Après le 29 mai : Les nostalgiques de l’Union de la gauche

Se multipliant sur toutes les antennes, Jack Lang était l'invité de France Inter mardi 18 avril. Défenseur du « oui » au nom du PS, il a déployé ses talents de bateleur d'estrade, pour convaincre l'électorat du PS, et même au-delà, de rejoindre cette position du PS.

Pour cela, il a retrouvé un vocabulaire qui sonne mieux aux oreilles des électeurs de gauche: «Je suis engagé dans le combat internationaliste... C'est parce que je suis anti-impérialiste que je dis que ce traité est le meilleur rempart contre le libéralisme.... Grâce à lui... nous pourrons enfin protéger les services publics.» Comme quoi ce politicien n'a pas peur des mots, au point qu'il en use à tort et à travers. Il faut avoir un certain culot pour oser dire que ce traité constitutionnel va «enfin protéger les services publics». Car la Constitution va en réalité généraliser au niveau de l'Europe l'ouverture des services publics à la concurrence, une politique déjà largement engagée par le gouvernement Jospin, dans lequel Lang fut ministre. Jospin a accru les privatisations plus que tous les gouvernements de droite qui l'avaient précédé, Raffarin a continué sur le chemin tracé.

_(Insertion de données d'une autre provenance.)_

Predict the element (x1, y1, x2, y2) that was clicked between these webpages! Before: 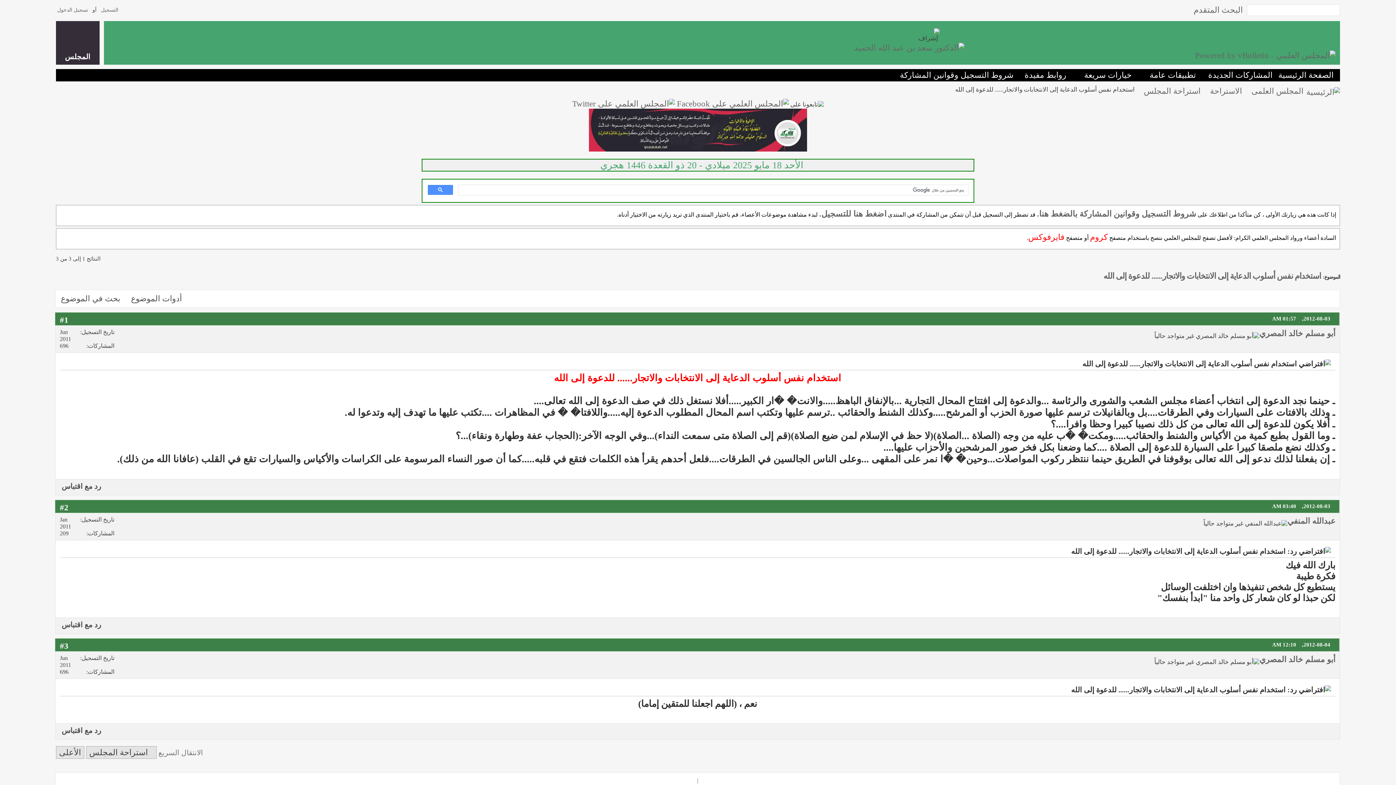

Lang a continué sur ce style: «Il y a une bronca contre le gouvernement... Je partage cette colère... La colère est juste, il faut même l'amplifier contre ce gouvernement. Si nous voulons lui faire la peau, ce n'est pas en juin prochain, c'est en 2007. Alors préparons-nous.» Mais à quoi? À la place du combat promis, notre valeureux héros propose de... réfléchir: «Imaginons un programme d'alternance fort et puissant.»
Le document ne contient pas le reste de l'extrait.